The D Train full movie review - The title "The D Train" gives this movie WAY too much credit.
"Every reunion needs a hero" is the tag line for "The D Train" (R, 1:27). I would put it another way. "Everyone at a reunion needs to be a hero".
At a high school reunion, everyone wants to be perceived as successful. Movies have been made about the phenomenon. "Romy and Michele's High School Reunion" (1997) tells such a tale in an exaggerated (and entertaining) way. But most people don't go as far as insisting that they invented "Post-Its" to impress their former classmates. Most people are content with just being seen as better than they were in high school. The popular kids want people to think they're still cool (if not cooler), the jocks are hoping to milk just a little more glory from their adolescent accomplishments, the nerds want to seem cool (but would settle for rich) and those who were awkward in high school (approximately 100% of us) just want to come across as a little less awkward. Everyone wants to be something of a hero to someone else at that reunion. The irony is that most of us are still basically the same people we were in high school. The happy ones are those who are now okay with that and the truly successful ones are not those who impress the most people, but the ones who've managed to become better versions of their teenage selves. "The D Train" explores the disconnect between high school reunion expectations and results, as well as the differences between perception and reality ? and the dangers of going too far to be a hero.

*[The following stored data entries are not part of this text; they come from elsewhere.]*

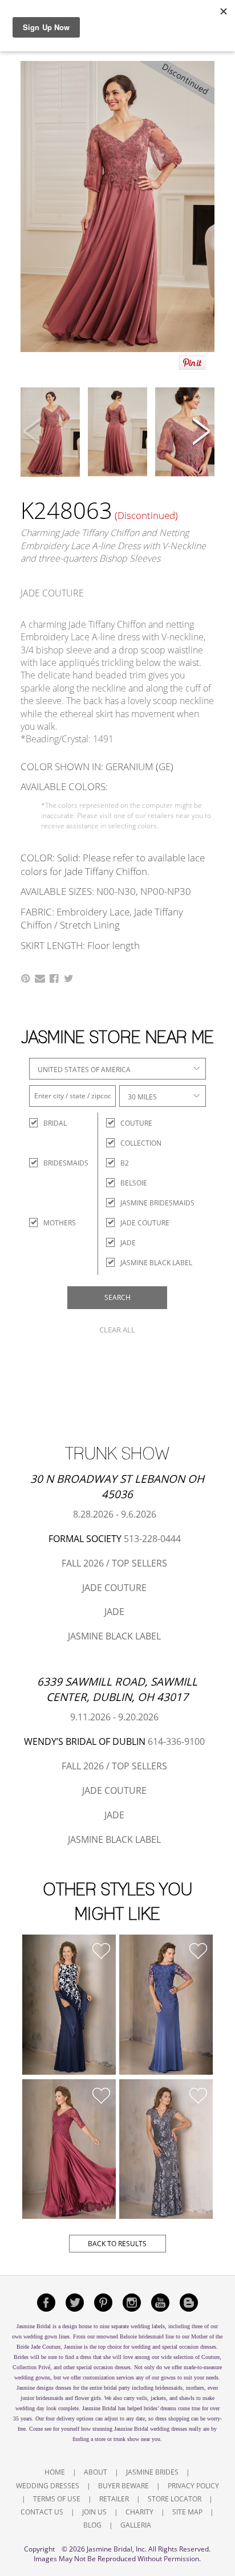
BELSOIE (133, 1183)
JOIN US (94, 2512)
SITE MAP (187, 2512)
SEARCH (117, 1297)
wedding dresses (168, 2429)
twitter (75, 2302)
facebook (46, 2302)
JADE (128, 1243)
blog (189, 2302)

Jack Black stars as the title character, the guy in search of a little high school redemption ? and a cool nickname, a la the title of the movie. Black, as Dan Landsman, is a family man who is not as wise, well-adjusted, or cool as he thinks he is, or at least, tries to be. He butchers the semi-modern lingo, stumbles through his responsibilities as a husband and father and as an employee, and longs to seem more put together than he was in high school. He thinks that serving as the self-appointed head of his 20th reunion committee will help him with that last part. If he can make his reunion a success, then maybe, just mayyyybe, it would mean that he's a success. The problem is that, in pursuit of his goal, he runs roughshod over the other reunion committee members (including Mike White, Henry Zebrowski and Kyle Bornheimer), neglects his son, Zach (Russell Posner), takes his wife, Stacey (Kathryn Hahn), for granted and endangers the business built by his trusting and tech-challenged boss, Bill (Jeffrey Tambor).
Dan jeopardizes everything truly important in his life by putting all his RSVPs in one basket ? believing that more people will agree to attend the reunion if he can get a "yes" from Oliver Lawless (James Marsden), the erstwhile most popular kid in school and now, an L.A. actor with one national TV ad campaign to his credit. Dan lies to his boss about a possible game-changing business opportunity in Los Angeles, so he has an excuse to go there and meet up with Lawless. The left coast cool guy doesn't even remember the schlub from high school, but agrees to get together anyway. To the surprise of both men, they get along great! They have an awesome time partying with booze and cocaine and doing? other stuff that Dan will come to regret. Back home in Pittsburgh, the reunion committee prepares for the triumphant return of the great Oliver Lawless, but Dan starts to wonder if he's created a monster, even as he grapples with the implications of everything that happened in LA-LA Land.
As cool and/or interesting as this film might sound at this point, there's just one problem ? it's almost indescribably awful! The movie is so unfunny that I actually had to check IMDb.com to make sure the film was indeed billed as a comedy. What is apparently meant to be humorous is just plain awkward. Every character, every subplot, every situation and every scene is cringe-inducing. The "Romy and Michele" movie dealt with the natural awkwardness of a reunion and the experience of reliving high school memories through amusing characters, some pretty good jokes and even a heartfelt lesson or two. You get none of that in "The D Train".
What you do get from writer/directors Andrew Mogel and Jarrad Paul is a movie filled with unlikeable characters, teenagers who cuss as much as their parents and who feel free to engage in some very adult activities (even being encouraged to do so by some of the so-called adults in the movie) and so many non-sensical actions from Dan that I was starting to wonder if Black's character was supposed to be mentally ill. Now, an arrogant and rude reviewer might take this opportunity to say that YOU would have to be equally mentally ill to enjoy this movie, but I wouldn't say that. Seriously. Reactions to movies are subjective and everyone is entitled to his or her own opinion. I'll just say that I wish this movie had taken place in New York City. Then I'd be telling you that I wish I could get off the D-train and hop on the F-train, because that's what this movie deserves. Well? it looks like I just said it anyway. And I meant it! "F"!!